Der Gießener Soziologe Felix Knappertsbusch hat in seinen empirischen Studien herausgefunden, dass sich Rechte und Linke in ihrem Anti-Amerikanismus ziemlich einig sind, wenngleich aus unterschiedlichen Gründen. Während stramm Konservative sich über die USA und ihre Popkultur erheben, geißeln die Linken die imperialistischen Ziele der Außenpolitik und die Unterdrückung von ethnischen Minderheiten. Längst ist der Diskurs in Deutschland antiamerikanisch geprägt. Wer das Land lobt oder gar bewundert, hat es schwer bei Alltagsdiskussionen. Darin spiegelt sich durchaus Selbstgerechtigkeit. Denn erst der gewaltsame Tod des Afroamerikaners George Floyd führte zu Massendemonstrationen in Deutschland. Nach der Aufdeckung
der NSU-Morde, dem tödlichen Anschlag auf Migranten in Hanau oder dem missglückten Attentat auf die Synagoge in Halle gingen viel weniger Menschen hierzulande auf die Straße. Nach den Studien Knappertsbuschs können sich selbst Menschen über den US-Rassismus erregen, die den türkischstämmigen Politiker Cem Özdemir wegen seiner Herkunft als möglichen deutschen Außenminister ablehnen. Das Fazit des Soziologen: Der Antiamerikanismus befördert den deutschen Nationalismus.
Der große Freund jenseits des Atlantiks ist den Deutschen fremd und unheimlich geworden. Dazu hat auch die amerikanische Politik beigetragen, die über die Befindlichkeiten der Verbündeten oft genug einfach hinwegging. Auch die Ignoranz der US-Regierung gegen internationale Verabredungen, sei es in der Rüstung oder im Klimaschutz, heizte das anti-amerikanische Ressentiment hierzulande an. Genauso wie die verstörenden Polizeieinsätze gegen Schwarze.
Doch übersehen wird die Tatsache, dass die USA Auswüchse und Irrfahrten ihrer Politik immer wieder korrigierten. Auf den Imperialismus zu Beginn des 20. Jahrhunderts folgte die demokratische Mission eines Woodrow Wilson, auf den Börsenkapitalismus der 20er Jahre der New Deal von Franklin D. Roosevelt.

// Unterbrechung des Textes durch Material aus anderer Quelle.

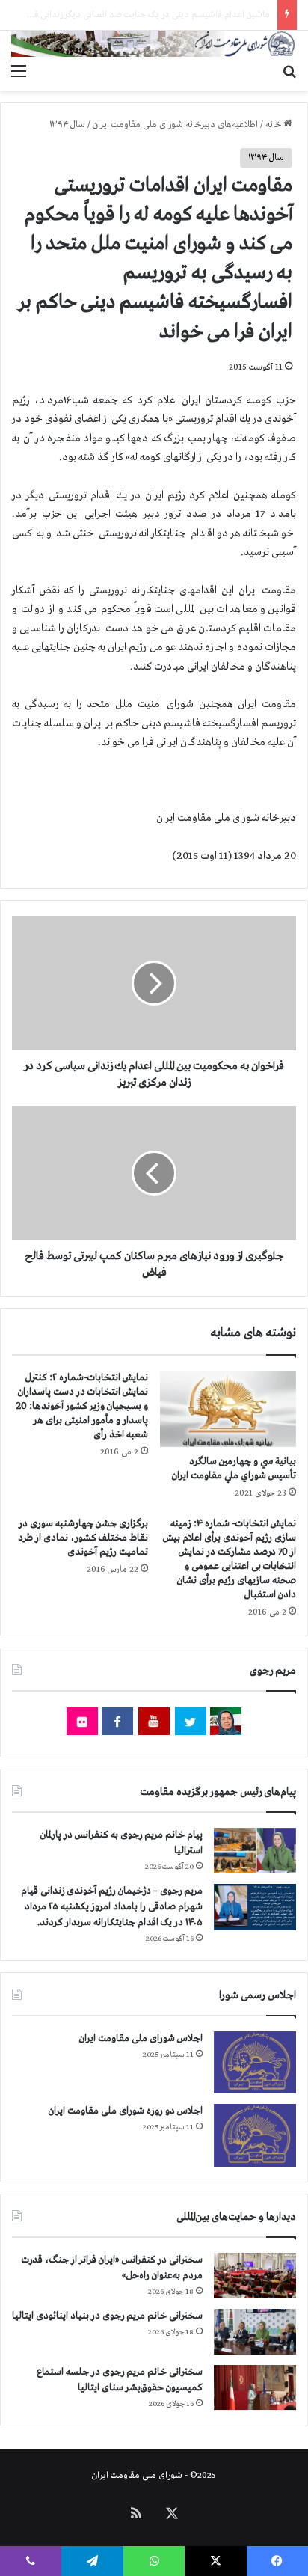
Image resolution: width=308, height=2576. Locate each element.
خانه (274, 125)
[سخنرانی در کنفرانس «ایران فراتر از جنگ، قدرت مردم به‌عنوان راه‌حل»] (255, 2275)
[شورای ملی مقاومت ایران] (154, 44)
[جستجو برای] (289, 72)
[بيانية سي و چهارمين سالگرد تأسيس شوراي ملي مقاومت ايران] (228, 1409)
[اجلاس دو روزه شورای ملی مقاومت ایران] (255, 2135)
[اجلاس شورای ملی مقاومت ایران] (255, 2062)
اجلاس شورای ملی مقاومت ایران (141, 2038)
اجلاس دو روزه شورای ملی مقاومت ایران (126, 2111)
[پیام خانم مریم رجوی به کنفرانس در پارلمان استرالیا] (255, 1850)
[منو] (18, 72)
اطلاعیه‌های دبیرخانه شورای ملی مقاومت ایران (175, 125)
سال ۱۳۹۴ (67, 125)
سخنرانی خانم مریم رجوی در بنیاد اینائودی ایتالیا (107, 2316)
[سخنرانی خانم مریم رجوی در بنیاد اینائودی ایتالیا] (255, 2332)
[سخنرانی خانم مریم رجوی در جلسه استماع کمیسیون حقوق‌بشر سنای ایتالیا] (255, 2387)
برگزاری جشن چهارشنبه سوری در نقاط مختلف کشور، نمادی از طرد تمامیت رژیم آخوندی (83, 1537)
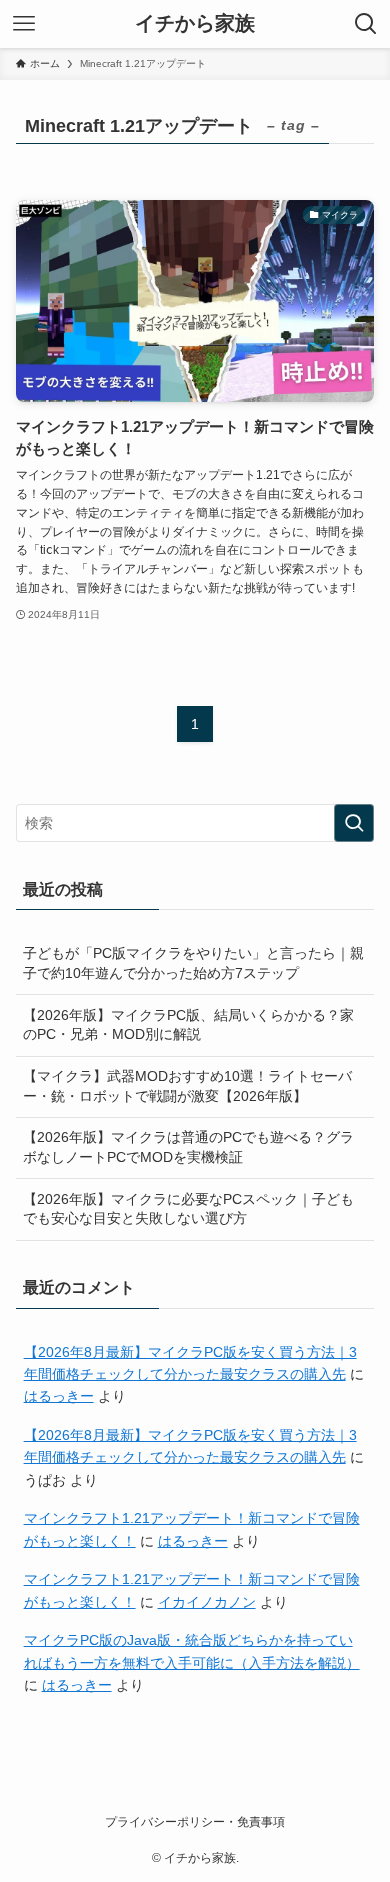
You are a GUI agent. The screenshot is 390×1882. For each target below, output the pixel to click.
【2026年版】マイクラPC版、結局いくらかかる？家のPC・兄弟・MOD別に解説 (188, 1025)
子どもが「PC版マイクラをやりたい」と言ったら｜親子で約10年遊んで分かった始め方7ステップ (193, 963)
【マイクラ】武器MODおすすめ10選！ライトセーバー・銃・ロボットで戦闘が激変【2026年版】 (187, 1086)
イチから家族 (195, 24)
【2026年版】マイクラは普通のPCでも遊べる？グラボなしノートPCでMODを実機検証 (188, 1147)
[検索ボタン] (366, 24)
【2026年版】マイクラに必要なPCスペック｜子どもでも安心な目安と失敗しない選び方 (188, 1209)
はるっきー (59, 1396)
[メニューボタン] (24, 24)
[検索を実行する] (354, 823)
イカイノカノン (207, 1602)
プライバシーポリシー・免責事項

Und Barack Obama versuchte immerhin, die Kriegspropaganda der neokonservativen Berater George W. Bushs durch vielfältige Friedensaktivitäten abzulösen. Wer Amerika verteufelt, übersieht die zivilisatorischen Kräfte, die von der immer noch starken Führungsnation ausgehen – egal wie sich derzeit der erste Mann des Staates aufführt. Zudem ist gut möglich, dass US-Präsident Trump die Wahl im November sang- und klanglos verliert. Nach Zahlen von Reuters-Ipsos liegt er mit 35 Prozent in einem Umfragetief, während sein Rivale Joe Biden von den Demokraten auf 48 Prozent kommt. Wenn es so kommt, müssen die Antiamerikaner unter den Deutschen wohl oder übel umdenken.
Die USA waren einst das bewunderte Vorbild für die deutsche Nachkriegsdemokratie, jetzt nimmt die Abneigung zu. Doch darein mischen sich viel Selbstgerechtigkeit und eine gehörige Portion Nationalismus.